De standpunten van partijen
3.1
Het verzoek strekt tot schorsing van het uitzettingsbevel van 6 januari 2021, en tot het ongedaan maken van de gevolgen van de uitzetting van verzoeker door hem naar Aruba terug te halen. Aan dat verzoek legt verzoeker ten grondslag dat concreet zicht op legalisering van zijn verblijf in Aruba bestaat, nu hij thans in het bezit is van de vereiste DPL-notificatiebrief. Tevens voert verzoeker aan dat verweerder tijdens de behandeling van het op 17 september 2021 ingediende verzoek ex artikel 54 Lar, heeft toegezegd dat verzoeker niet uitgezet zal worden, zolang geen nieuwe beslissing op zijn vergunningsaanvraag is genomen. Verweerder heeft zich niet aan deze toezegging gehouden, aldus verzoeker.
3.2
Verweerder heeft aan het - inmiddels uitgevoerde - uitzettingsbevel onder meer ten grondslag gelegd dat verzoeker sinds 15 mei 2019 niet in het bezit is van een geldige verblijfstitel en zijn illegale verblijf op Aruba niet behoeft te worden gedoogd. Namens verweerder heeft de gemachtigde ter zitting -zakelijk weergegeven- aangevoerd, dat verzoeker tot op de datum van de uitzetting nog niet over een geldige verblijfsvergunning of verblijfstitel beschikte, zodat er geen reden was het uitzettingsbevel niet uit te voeren. In het geval de minister, belast met integratie- en vreemdelingenbeleid aan verzoeker een verblijfsvergunning verleend, zal verweerder alsnog een beslissing dienen te nemen omtrent de periode van niet-toelating, aldus verweerder.
De beoordeling
4.1
Het oordeel van de voorzieningenrechter heeft een voorlopig karakter en is niet bindend in de bodemprocedure.
4.2
In dit geval staat vast dat verzoeker ten tijde van zijn uitzetting op 23 november 2021, al ruim 2½ jaar zonder geldige verblijfstitel in Aruba verbleef.
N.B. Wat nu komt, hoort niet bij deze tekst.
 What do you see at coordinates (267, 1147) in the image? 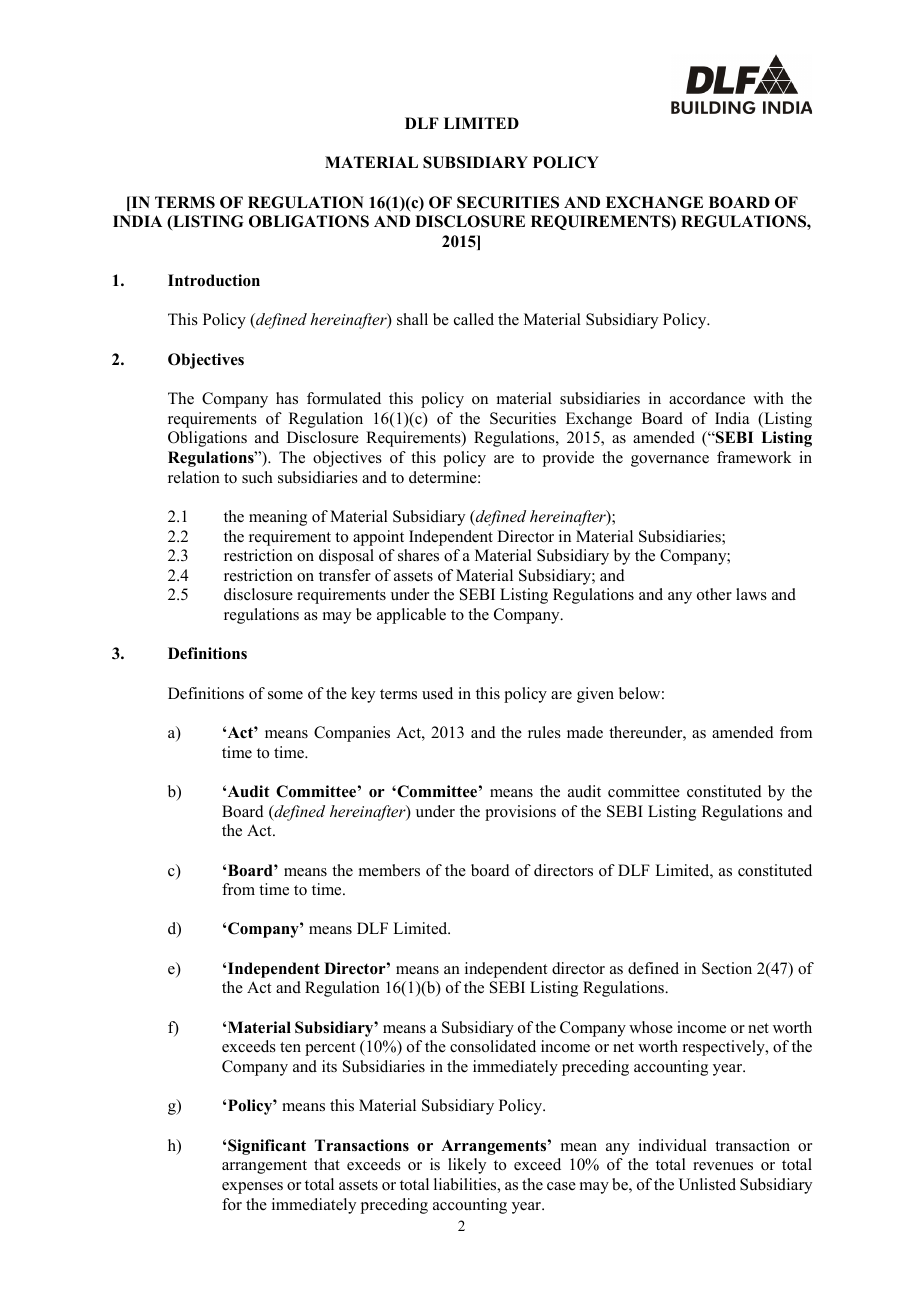
I see `Significant` at bounding box center [267, 1147].
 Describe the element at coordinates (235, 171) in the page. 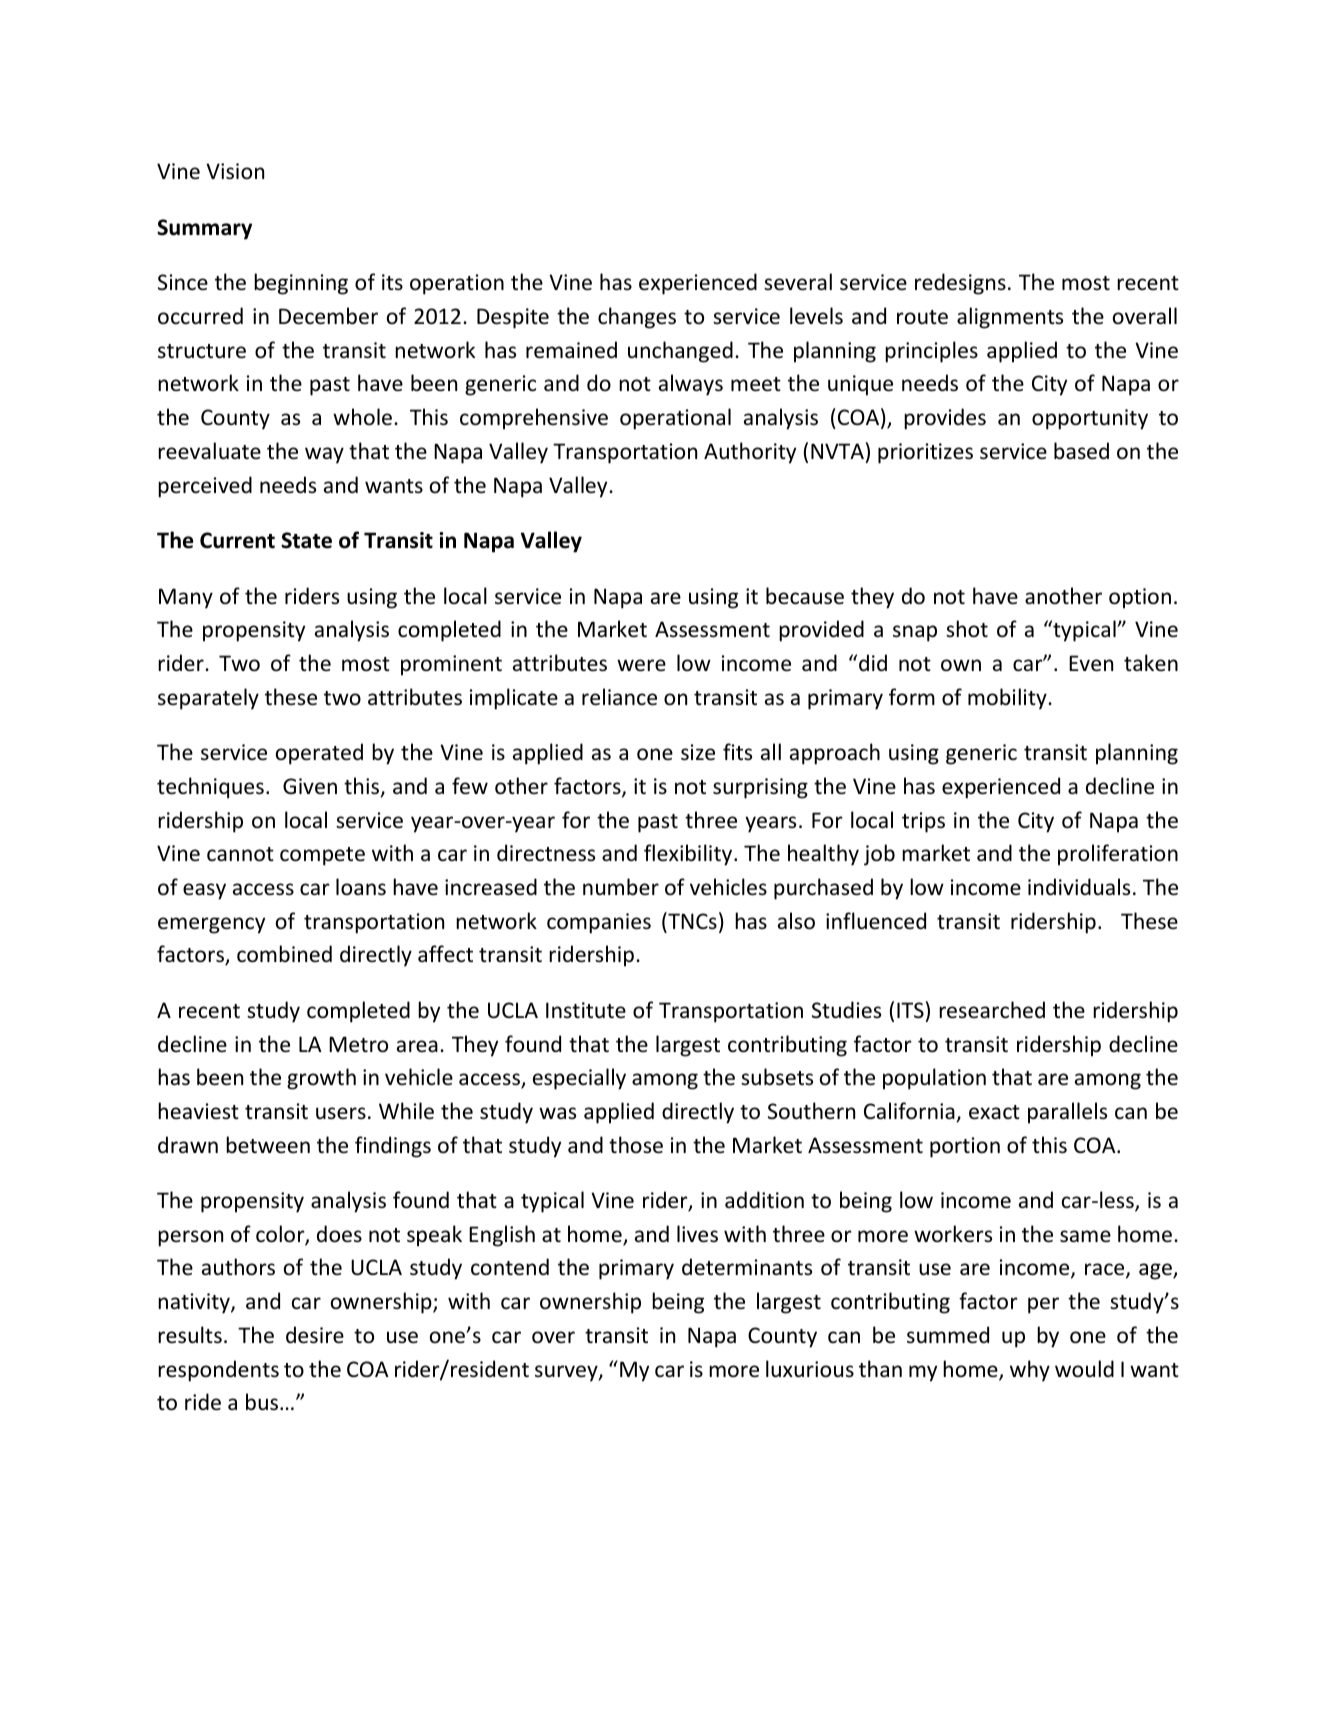

I see `Vision` at that location.
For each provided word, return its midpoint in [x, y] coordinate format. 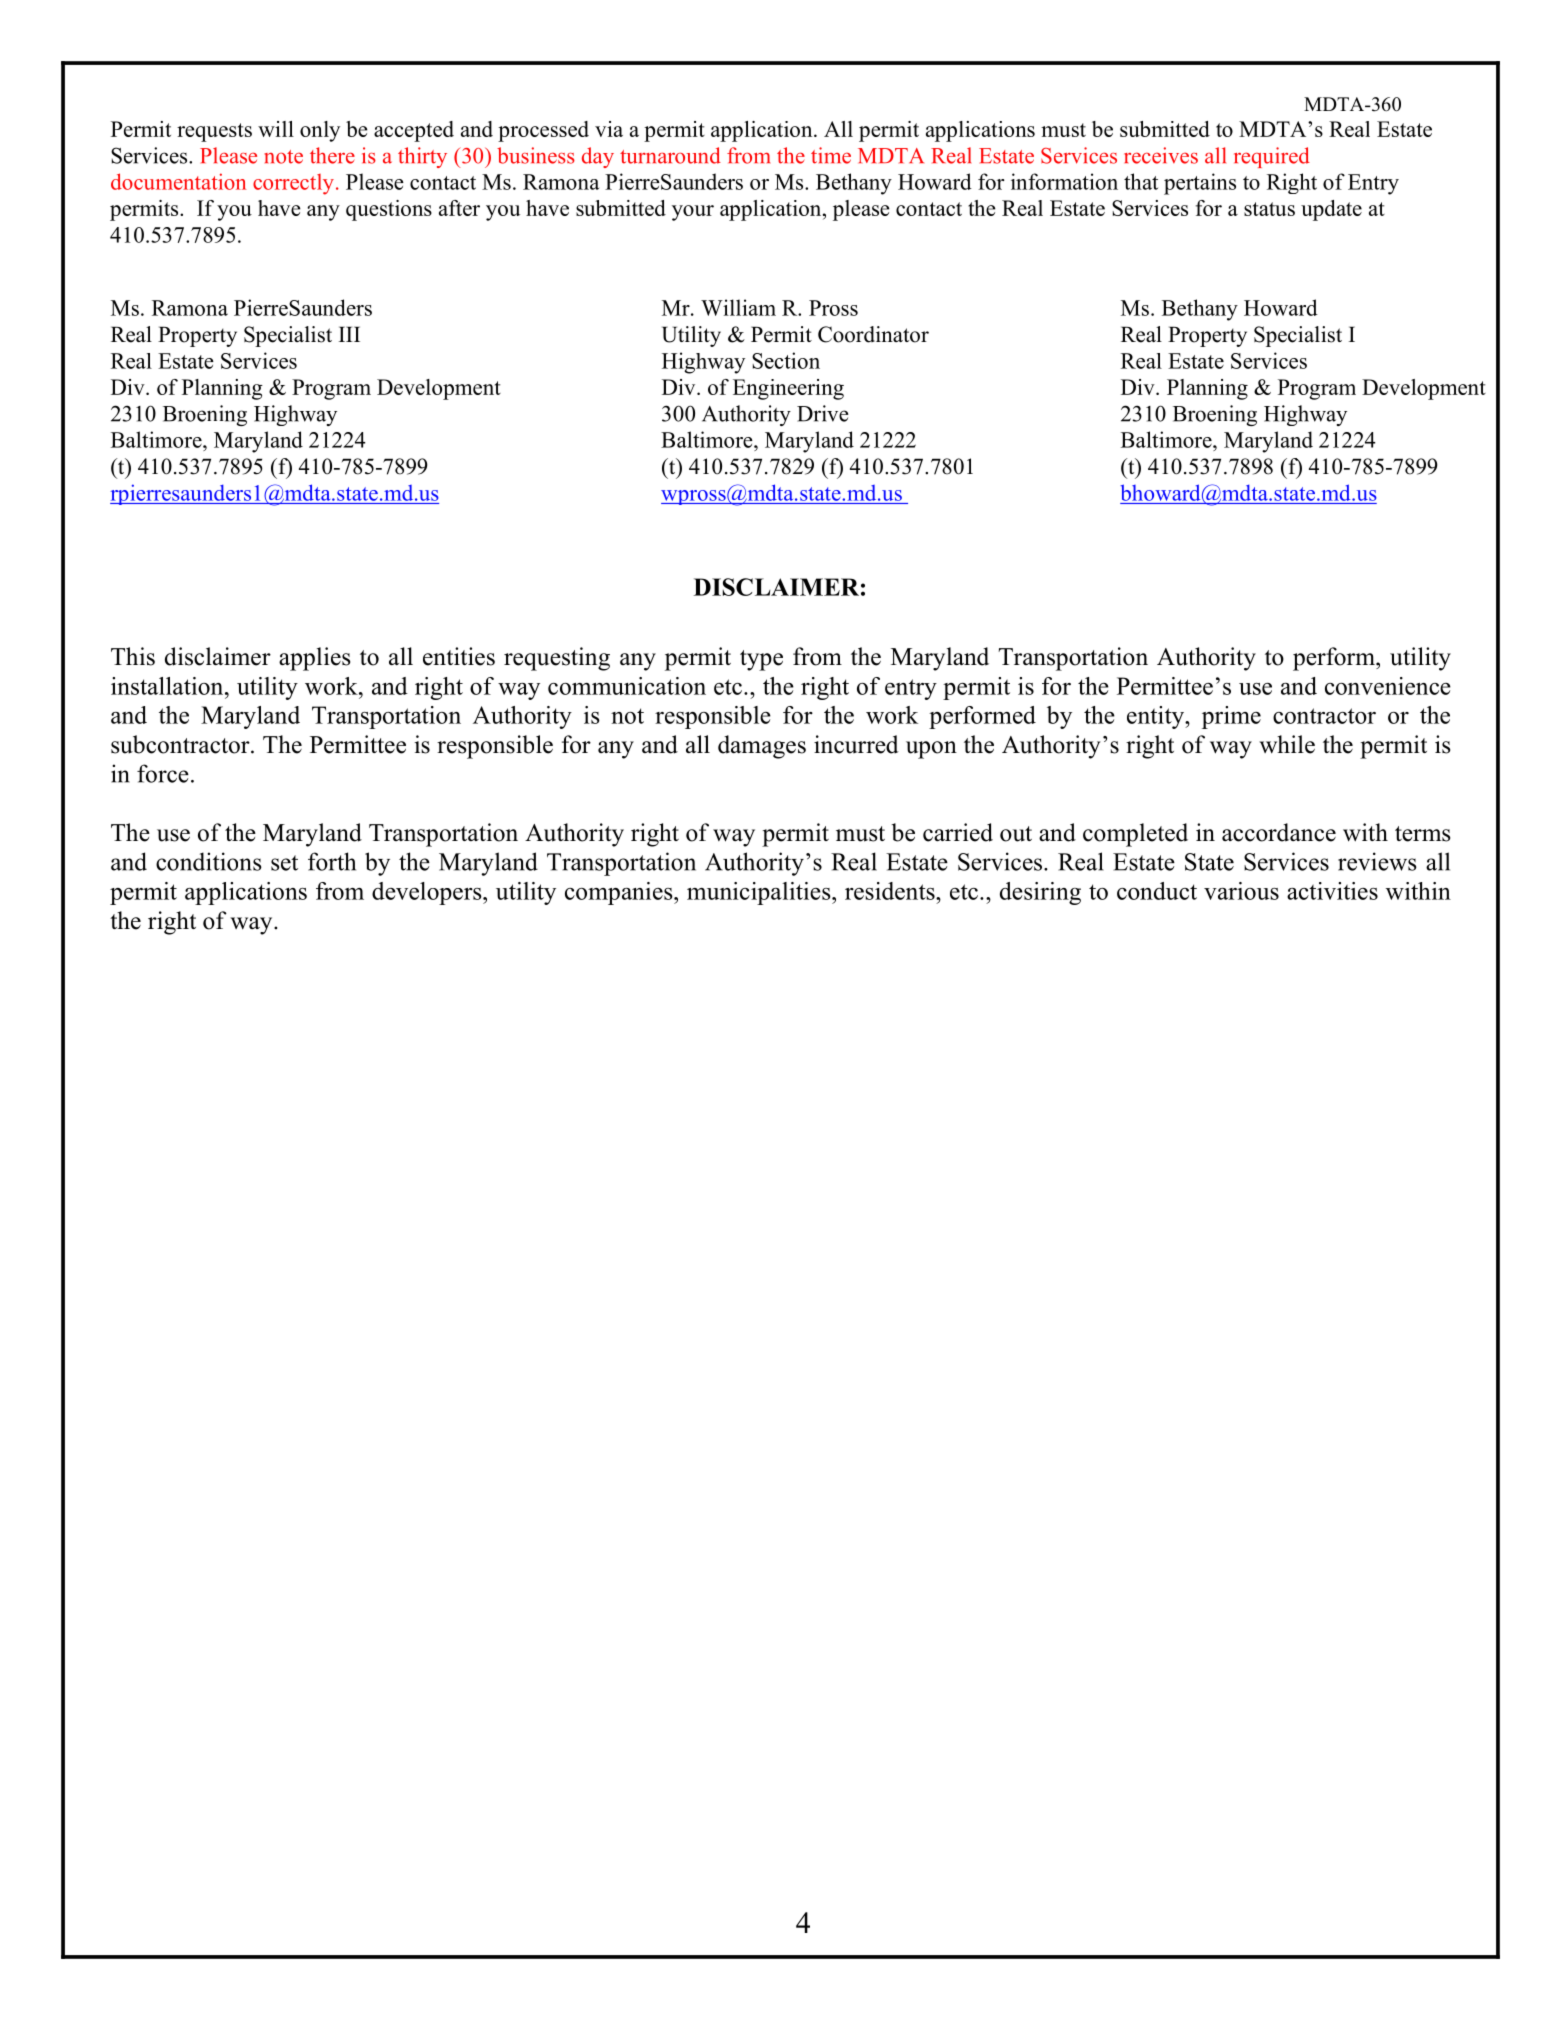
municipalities [760, 893]
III [349, 334]
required [1272, 157]
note [283, 157]
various [1241, 891]
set [284, 863]
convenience [1388, 686]
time [831, 155]
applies [314, 659]
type [761, 660]
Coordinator [873, 334]
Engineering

Dit gerecht heeft reeds bij uitspraak van 27 februari 2021 overwogen dat verweerder bevoegd was om verzoeker uit te zetten, en dat er geen grond was voor het oordeel dat verweerder in redelijkheid geen gebruik heeft kunnen maken van die bevoegdheid. In onderhavige procedure zijn geen feiten of omstandigheden aangevoerd die thans tot een ander oordeel nopen.
4.3
Daarbij overweegt de voorzieningenrechter (wederom), dat anders dan de gemachtigde van verzoeker heeft aangevoerd, de positieve DPL-verklaring van 22 november 2021 op zichzelf niet betekent dat aan verzoeker een verblijfsvergunning zal worden verleend. Vast staat immers dat de minister, belast met vreemdelingen- en integratiebeleid, ondanks de eerdere gelijkluidende positieve DPL-verklaring van 15 januari 2021, op 23 november 2021 nog steeds geen vergunning tot tijdelijk verblijf aan verzoeker had verleend.
4.4
Namens de verzoeker is een beroep gedaan op het vertrouwensbeginsel. Ter onderbouwing hiervan heeft verzoeker aangevoerd, dat namens verweerder tijdens de behandeling op 29 september 2021, van het verzoek tot het treffen van een voorlopige voorziening met betrekking tot de niet-ontvankelijkverklaring van zijn bezwaar tegen de afwijzing van zijn vergunningsaanvraag, is toegezegd dat verzoeker, in afwachting van zijn nieuwe vergunningsaanvraag niet zal worden uitgezet.
Dit beroep kan niet slagen, en het gerecht overweegt daartoe als volgt. In voornoemde procedure (AUA202102690), die betrekking had op een verblijfsvergunning, was niet de minister van justitie doch de minister, belast met vreemdelingen- en integratiebeleid, de verweerder. De gemachtigde van die minister was in die procedure dan ook niet bevoegd om enige toezegging met betrekking tot de uitzetting van verzoeker te doen, nu de beslissingen met betrekking tot uitzetting, aan de minister van Justitie zijn voorbehouden.
4.5
Gelet op het vorenstaande zal het verzoek worden afgewezen.
4.6
Voor een proceskostenveroordeling bestaat geen grond.

BESLISSING

De rechter in dit gerecht:
- wijst het verzoek af.
Deze beslissing is gegeven door mr. N.K. Engelbrecht, rechter in dit gerecht, en werd uitgesproken ter openbare terechtzitting van 8 december 2021 in aanwezigheid van de griffier.
Tegen deze uitspraak staat geen rechtsmiddel open.